** Opening Information supplied block **
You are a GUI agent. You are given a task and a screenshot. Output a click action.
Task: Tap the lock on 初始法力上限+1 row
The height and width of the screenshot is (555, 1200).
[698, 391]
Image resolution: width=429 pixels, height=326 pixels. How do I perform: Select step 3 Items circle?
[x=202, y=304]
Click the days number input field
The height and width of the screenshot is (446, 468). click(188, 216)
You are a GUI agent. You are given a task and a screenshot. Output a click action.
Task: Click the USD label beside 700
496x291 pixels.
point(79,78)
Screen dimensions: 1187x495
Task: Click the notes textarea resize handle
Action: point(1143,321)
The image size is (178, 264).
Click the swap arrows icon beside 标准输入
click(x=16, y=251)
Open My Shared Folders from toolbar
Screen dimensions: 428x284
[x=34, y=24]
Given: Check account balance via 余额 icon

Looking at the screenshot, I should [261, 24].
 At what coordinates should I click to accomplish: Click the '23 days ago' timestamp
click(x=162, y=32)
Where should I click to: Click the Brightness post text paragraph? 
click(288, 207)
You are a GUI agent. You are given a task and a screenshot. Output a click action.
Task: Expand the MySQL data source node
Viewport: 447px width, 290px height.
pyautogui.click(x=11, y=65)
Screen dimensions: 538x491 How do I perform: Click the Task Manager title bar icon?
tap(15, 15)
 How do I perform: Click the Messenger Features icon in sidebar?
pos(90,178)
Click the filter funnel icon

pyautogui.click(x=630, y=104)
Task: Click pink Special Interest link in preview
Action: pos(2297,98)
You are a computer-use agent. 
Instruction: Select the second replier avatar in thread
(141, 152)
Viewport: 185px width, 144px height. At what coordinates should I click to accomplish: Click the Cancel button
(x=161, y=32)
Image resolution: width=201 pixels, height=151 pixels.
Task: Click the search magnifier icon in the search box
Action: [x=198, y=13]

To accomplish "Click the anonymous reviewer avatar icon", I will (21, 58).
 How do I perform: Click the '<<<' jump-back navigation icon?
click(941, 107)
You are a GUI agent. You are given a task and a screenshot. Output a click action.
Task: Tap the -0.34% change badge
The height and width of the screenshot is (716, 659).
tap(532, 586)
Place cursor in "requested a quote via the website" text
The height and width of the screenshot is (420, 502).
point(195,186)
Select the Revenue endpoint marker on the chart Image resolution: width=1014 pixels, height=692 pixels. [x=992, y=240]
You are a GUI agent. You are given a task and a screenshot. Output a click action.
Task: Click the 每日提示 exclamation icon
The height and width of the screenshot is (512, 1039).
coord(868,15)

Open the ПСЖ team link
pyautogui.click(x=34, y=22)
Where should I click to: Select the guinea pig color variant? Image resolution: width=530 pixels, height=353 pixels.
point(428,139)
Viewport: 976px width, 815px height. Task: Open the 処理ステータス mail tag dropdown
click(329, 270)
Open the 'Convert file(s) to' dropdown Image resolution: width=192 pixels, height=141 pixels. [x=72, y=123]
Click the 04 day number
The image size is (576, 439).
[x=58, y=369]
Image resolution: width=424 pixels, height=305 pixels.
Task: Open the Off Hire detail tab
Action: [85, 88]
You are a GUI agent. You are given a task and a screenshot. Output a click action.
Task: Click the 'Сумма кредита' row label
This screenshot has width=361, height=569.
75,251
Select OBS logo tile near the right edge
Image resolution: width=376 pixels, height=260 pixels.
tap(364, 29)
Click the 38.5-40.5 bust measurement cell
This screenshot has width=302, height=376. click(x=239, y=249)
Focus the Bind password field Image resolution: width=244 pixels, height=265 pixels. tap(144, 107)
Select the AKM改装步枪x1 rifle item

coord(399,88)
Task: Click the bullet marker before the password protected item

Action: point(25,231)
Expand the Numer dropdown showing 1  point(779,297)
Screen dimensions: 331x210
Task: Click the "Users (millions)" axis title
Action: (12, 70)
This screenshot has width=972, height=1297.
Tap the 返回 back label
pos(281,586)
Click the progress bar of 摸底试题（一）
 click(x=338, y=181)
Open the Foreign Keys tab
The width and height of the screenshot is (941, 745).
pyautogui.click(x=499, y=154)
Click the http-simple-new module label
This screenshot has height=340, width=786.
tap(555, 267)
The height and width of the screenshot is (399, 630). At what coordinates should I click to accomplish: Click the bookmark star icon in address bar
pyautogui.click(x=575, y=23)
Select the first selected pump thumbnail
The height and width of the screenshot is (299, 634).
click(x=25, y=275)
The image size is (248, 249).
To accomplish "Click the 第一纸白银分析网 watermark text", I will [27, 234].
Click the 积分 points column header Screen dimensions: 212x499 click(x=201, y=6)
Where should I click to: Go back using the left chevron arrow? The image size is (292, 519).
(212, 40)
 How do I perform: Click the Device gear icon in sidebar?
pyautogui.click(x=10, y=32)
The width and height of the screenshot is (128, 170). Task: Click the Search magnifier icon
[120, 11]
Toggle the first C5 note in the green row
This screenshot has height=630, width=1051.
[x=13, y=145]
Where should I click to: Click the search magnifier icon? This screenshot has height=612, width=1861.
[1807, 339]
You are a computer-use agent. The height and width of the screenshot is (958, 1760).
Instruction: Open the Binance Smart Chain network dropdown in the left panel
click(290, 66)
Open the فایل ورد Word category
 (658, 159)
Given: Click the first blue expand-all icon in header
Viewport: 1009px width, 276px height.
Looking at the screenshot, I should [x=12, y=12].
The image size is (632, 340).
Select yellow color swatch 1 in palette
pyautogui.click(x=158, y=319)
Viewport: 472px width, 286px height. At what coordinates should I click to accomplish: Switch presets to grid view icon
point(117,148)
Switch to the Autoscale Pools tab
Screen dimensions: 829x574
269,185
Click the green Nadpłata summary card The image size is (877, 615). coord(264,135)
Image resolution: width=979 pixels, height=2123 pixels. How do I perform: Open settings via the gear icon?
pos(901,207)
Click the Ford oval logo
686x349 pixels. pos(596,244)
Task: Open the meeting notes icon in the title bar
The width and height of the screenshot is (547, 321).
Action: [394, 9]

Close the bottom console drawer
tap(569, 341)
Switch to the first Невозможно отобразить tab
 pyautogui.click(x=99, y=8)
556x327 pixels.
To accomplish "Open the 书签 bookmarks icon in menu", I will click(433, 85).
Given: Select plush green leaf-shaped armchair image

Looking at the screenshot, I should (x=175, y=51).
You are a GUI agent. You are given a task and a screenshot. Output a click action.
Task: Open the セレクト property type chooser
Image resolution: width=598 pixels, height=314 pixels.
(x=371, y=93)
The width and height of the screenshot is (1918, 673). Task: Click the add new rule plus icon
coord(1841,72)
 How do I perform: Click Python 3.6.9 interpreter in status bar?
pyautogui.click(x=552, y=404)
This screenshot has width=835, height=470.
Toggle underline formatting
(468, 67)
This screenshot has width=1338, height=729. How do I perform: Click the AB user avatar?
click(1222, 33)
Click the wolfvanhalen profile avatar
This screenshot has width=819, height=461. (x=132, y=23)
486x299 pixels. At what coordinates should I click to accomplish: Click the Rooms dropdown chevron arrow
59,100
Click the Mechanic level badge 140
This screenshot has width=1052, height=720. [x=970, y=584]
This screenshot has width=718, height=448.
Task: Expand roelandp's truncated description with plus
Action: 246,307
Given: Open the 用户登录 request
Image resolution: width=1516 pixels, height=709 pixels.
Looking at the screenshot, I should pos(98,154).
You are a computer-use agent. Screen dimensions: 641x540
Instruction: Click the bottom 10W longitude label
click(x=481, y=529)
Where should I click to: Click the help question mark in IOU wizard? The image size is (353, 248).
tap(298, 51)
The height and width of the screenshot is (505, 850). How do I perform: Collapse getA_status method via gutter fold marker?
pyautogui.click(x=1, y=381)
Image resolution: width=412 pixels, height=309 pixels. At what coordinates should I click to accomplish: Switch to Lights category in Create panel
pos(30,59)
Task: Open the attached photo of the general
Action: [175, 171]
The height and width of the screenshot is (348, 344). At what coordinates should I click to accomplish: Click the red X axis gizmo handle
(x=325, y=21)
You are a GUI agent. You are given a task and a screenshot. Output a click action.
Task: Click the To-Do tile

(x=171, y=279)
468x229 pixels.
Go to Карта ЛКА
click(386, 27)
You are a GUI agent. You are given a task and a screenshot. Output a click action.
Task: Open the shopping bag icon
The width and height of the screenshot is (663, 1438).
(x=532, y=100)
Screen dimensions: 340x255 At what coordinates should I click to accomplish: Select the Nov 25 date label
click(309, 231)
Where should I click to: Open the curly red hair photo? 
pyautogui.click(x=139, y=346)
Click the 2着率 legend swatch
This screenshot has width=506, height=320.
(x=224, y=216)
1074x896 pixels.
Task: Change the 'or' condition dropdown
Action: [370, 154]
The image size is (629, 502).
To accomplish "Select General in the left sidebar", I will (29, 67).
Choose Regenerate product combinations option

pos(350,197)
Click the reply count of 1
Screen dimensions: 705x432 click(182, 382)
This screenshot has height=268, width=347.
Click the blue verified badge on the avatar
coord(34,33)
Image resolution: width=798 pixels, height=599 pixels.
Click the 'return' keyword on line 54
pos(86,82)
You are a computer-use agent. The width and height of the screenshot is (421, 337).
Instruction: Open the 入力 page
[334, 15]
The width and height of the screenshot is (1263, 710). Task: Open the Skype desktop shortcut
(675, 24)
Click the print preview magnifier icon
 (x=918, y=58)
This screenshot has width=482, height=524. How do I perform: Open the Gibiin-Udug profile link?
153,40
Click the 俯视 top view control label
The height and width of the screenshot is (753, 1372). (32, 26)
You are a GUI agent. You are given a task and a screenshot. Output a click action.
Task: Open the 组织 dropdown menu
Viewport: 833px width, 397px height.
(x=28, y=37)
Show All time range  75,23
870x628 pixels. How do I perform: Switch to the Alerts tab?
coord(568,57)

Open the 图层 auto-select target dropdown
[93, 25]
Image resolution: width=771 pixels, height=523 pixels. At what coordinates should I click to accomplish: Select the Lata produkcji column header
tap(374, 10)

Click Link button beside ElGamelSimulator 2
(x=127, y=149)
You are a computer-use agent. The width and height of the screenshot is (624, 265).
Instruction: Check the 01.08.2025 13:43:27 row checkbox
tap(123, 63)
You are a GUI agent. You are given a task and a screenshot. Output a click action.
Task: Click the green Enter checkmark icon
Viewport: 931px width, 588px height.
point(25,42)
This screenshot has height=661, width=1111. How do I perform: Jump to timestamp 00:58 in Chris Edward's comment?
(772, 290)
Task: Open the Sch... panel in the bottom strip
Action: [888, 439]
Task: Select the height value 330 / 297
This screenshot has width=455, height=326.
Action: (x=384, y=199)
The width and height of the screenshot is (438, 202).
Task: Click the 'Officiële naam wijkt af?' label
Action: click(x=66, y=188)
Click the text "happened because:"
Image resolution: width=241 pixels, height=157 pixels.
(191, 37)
** Closing Information supplied block **
What you will do ▸
Look back at the entries above and repeat, unchanged, every line from the line holding "is (624, 265)." through the line holding "Task: Select the height value 330 / 297".

Answer for the task ▸
You are a computer-use agent. The width and height of the screenshot is (624, 265).
Instruction: Check the 01.08.2025 13:43:27 row checkbox
tap(123, 63)
You are a GUI agent. You are given a task and a screenshot. Output a click action.
Task: Click the green Enter checkmark icon
Viewport: 931px width, 588px height.
point(25,42)
This screenshot has height=661, width=1111. How do I perform: Jump to timestamp 00:58 in Chris Edward's comment?
(772, 290)
Task: Open the Sch... panel in the bottom strip
Action: [888, 439]
Task: Select the height value 330 / 297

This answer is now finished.